Zulip Chat Archive

Stream: Equational

Topic: Solving ~20% of all cases by brute force

---

Vlad Tsyrklevich (Sep 28 2024 at 14:37):

After proving a bunch of implications using brute force by trivial methods, I did some work on getting it ready to upstream. In particular, I wrote simple tools to compute the transitive reduction (e.g. minimal set of necessary implications) and transitive closure (e.g. how many total implications are implied by a set of implications) of a set of implications and found that I can prove 4.2m implications (just under 20% of 4694^2) using just 15,230 implications. Wikipedia says that computing the transitive reduction of a cyclic graph is in NP, so I'm using a hacked up approximate method to calculate that number, it should not be considered a maximal possible lower-bound. I've uploaded the first cut of the proofs in a PR here: https://github.com/teorth/equational_theories/pull/54 I will also upload the transitive reduction script when I clean it up, and I plan to fix some of the hacky theorems I generated (e.g. the try {}s bruteforcing different number of parameters)

Vlad Tsyrklevich (Sep 28 2024 at 14:38):

If you'd like to compute the transitive closure of the implications for this PR yourself, you can do using ruby scripts/transitive_closure.rb data/REDUCED.csv

Nicholas Carlini (Sep 28 2024 at 14:40):

Okay, this almost definitely supersedes my "just rename them" set of 50k. I just started a topic on how to format large generated merges. I think it makes sense to (1) put the code for generating the proofs near the generated proof, and (2) to make each generated lean file separate, so that it's reproducible and doesn't require merging files together.

Nicholas Carlini (Sep 28 2024 at 14:40):

https://leanprover.zulipchat.com/#narrow/stream/458659-Equational/topic/File.20structure.20for.20large.20auto-generated.20merges/near/473353745

Vlad Tsyrklevich (Sep 28 2024 at 14:40):

I've done some simple testing of the numbers I claim here, but additional verification would be welcome. In particular, I did check that the transitive closure of the implications in that PR do not overlap with Nicholas Carlini's refutations

Nicholas Carlini (Sep 28 2024 at 14:40):

(I don't know how to link to other messages.)

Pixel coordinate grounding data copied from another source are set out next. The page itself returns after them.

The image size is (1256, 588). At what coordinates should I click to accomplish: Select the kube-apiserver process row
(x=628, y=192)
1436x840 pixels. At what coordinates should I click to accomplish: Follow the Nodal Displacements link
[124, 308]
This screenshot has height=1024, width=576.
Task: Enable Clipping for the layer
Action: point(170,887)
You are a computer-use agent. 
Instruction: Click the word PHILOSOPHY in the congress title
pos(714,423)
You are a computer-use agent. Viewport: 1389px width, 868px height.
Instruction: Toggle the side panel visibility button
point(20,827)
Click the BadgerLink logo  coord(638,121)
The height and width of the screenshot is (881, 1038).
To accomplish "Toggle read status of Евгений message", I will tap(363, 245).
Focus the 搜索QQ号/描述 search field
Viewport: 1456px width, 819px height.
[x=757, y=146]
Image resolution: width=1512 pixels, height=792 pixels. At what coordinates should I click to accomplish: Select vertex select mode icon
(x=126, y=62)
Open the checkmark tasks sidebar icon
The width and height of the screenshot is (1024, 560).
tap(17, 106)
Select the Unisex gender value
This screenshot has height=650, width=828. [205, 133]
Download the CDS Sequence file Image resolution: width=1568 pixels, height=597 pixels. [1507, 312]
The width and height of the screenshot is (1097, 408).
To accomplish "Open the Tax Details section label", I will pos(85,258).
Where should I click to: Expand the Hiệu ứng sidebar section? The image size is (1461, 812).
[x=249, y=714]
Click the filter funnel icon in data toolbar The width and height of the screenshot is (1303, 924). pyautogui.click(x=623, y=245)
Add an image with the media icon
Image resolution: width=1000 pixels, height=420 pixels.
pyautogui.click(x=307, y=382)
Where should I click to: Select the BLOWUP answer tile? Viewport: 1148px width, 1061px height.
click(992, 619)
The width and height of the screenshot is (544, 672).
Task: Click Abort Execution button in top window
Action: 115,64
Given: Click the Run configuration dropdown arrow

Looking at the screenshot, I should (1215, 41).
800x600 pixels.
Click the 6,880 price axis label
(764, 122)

Vlad Tsyrklevich (Sep 28 2024 at 14:41):

Nicholas Carlini said:

Okay, this almost definitely supersedes my "just rename them" set of 50k. I just started a topic on how to format large generated merges. I think it makes sense to (1) put the code for generating the proofs near the generated proof, and (2) to make each generated lean file separate, so that it's reproducible and doesn't require merging files together.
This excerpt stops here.